Soon after Martinez began his quarterback camp on the CSM campus, Brady, from Junipero Serra High, became a regular. He wasn’t alone, and such noteworthy college players as John Elway, Dan McGwire, Rob Johnson, Gino Torretta and Todd Marinovich were also instructed in the precision mechanics of Martinez.

“I’m a fundamentalist in teaching technique,” Martinez said. “It means detail. Even to this day, I consider myself as detailed in technique of quarterback play as anybody I’ve seen.”

Money was a problem, and Martinez couldn’t afford a 16-millimeter camera or film, so he trained his eyes to be his camera. What he was looking for was the unpolished gem, not the finished stone.

At 13, Brady was the youngest player at Martinez’s quarterback camp. “Everybody says, ‘Could you see him being Super Bowl MVP?’ No, of course not. Anyone who said that would be lying,” Martinez recalled.

“But every year, in the off-season, since he was 13, he’ll come to camp. He’ll walk in, I’ve been working with the kids for three days or so already, and when he’s there, I let him talk, and he can repeat everything I’ve ever taught him verbatim.

“He has a checklist of everything I’ve taught him.”

Brady invited Martinez to the Patriots’ mini camp again before this season and said he wanted to concentrate on accuracy. In Martinez’s view, the definition of accuracy is not about the percentage of completed passes, but rather putting the ball where you intend to throw it.

And Brady is right there with the best Martinez has seen among the elite who have passed through the Bay Area, along with Jim Plunkett, Elway, Joe Montana, Steve Young and Steve Bartkowski.

Martinez has a simple explanation for why his association with Brady has endured: “He’s a perfectionist and I’m a perfectionist.”

Watching old film of Montana, Martinez was captivated by how the 49ers quarterback always seemed to get the football to his receivers so they never had to break stride. In Martinez’s view, the play should rarely end because the receiver has to slide to catch the football. That’s accuracy in throwing the football, he said.

As a result, the NFL is a game of third down, Martinez said.

“If you make it on third down, you keep going. On defense, you stop them on third down and you get off the field.”

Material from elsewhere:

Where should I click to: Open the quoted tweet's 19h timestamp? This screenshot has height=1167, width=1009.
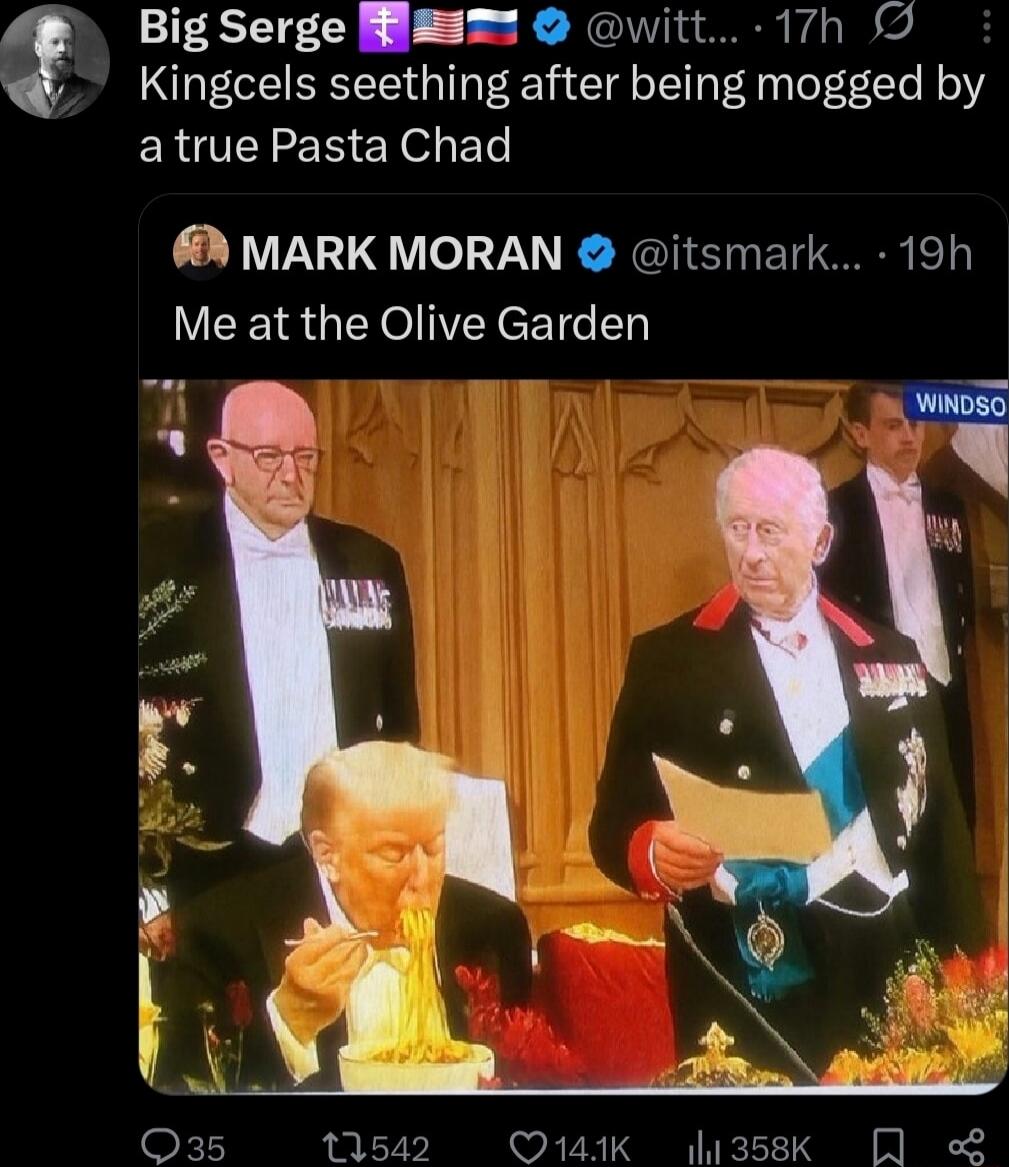(935, 254)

But it’s Martinez’s expertise about the mechanics of throwing that keep him tied to Brady, mechanically and probably also a little emotionally.

“I don’t know if proud is the right word. It’s bigger than that,” Martinez said. “For me, personally, I can’t tell you the number of kids I’ve coached and taught. But I will say this. Every kid in camp gets exactly what Tom Brady got. But it took Tom Brady to make it public, to take it to another level.”

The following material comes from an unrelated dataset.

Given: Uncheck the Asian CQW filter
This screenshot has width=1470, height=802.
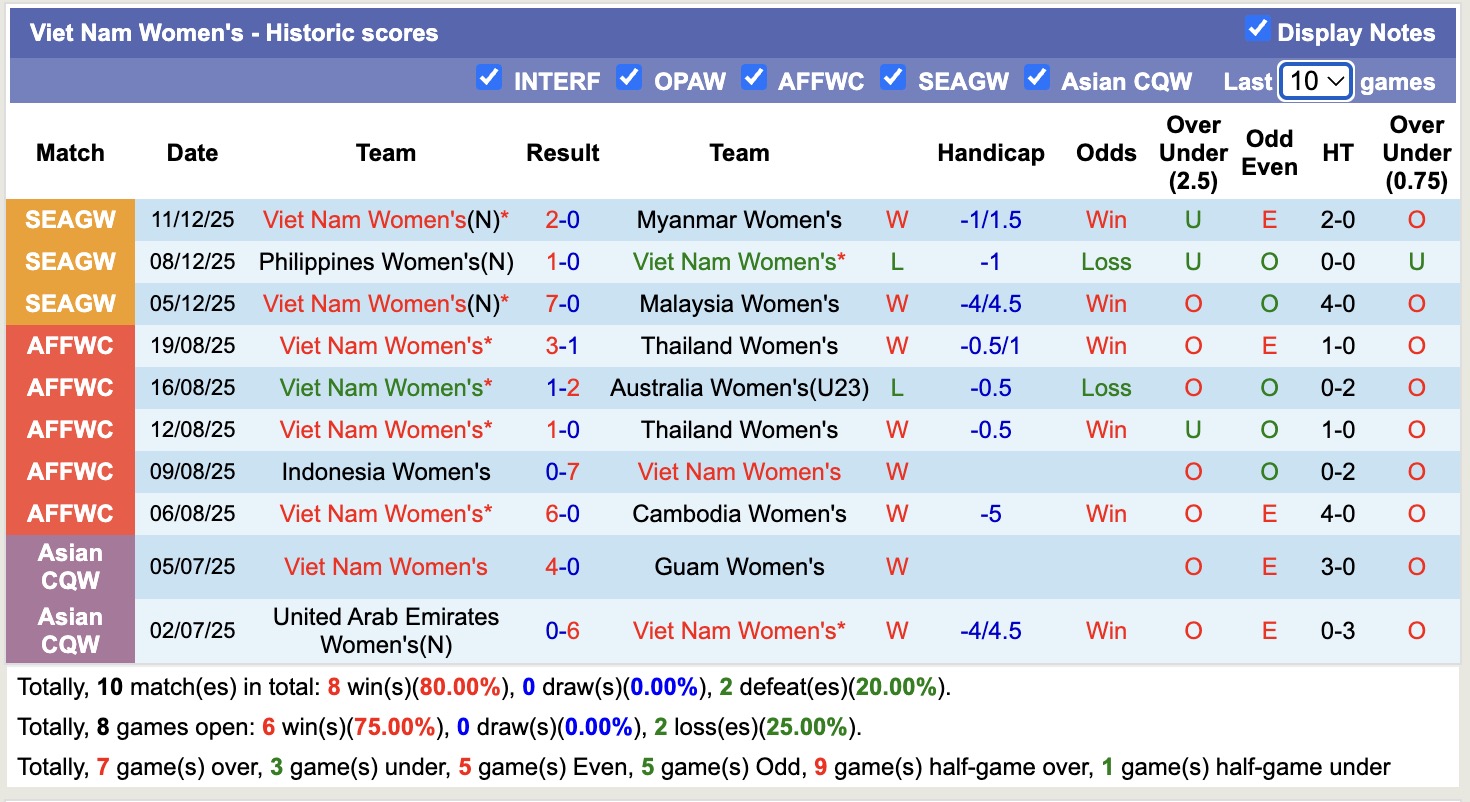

When he isn’t busy with his project of putting together a College of San Mateo athletics Hall of Fame — John Madden, Bill Walsh and Dick Vermeil played or coached there — Martinez is compiling a DVD of specific throwing motions and mechanics, and not only of Brady, although he’s probably going to be checking it out when it’s finished.

“It’s all coachable, it’s all teachable,” Martinez said. “And that’s what I intend to keep doing. When I work with Tom, I’d call it a tune up. Afterward, he’ll say something like ‘Man, I feel great.’ When we’re through, he’s ecstatic.

“What’s happening, I can see it, I can connect it, and he feels it immediately. That’s why you coach.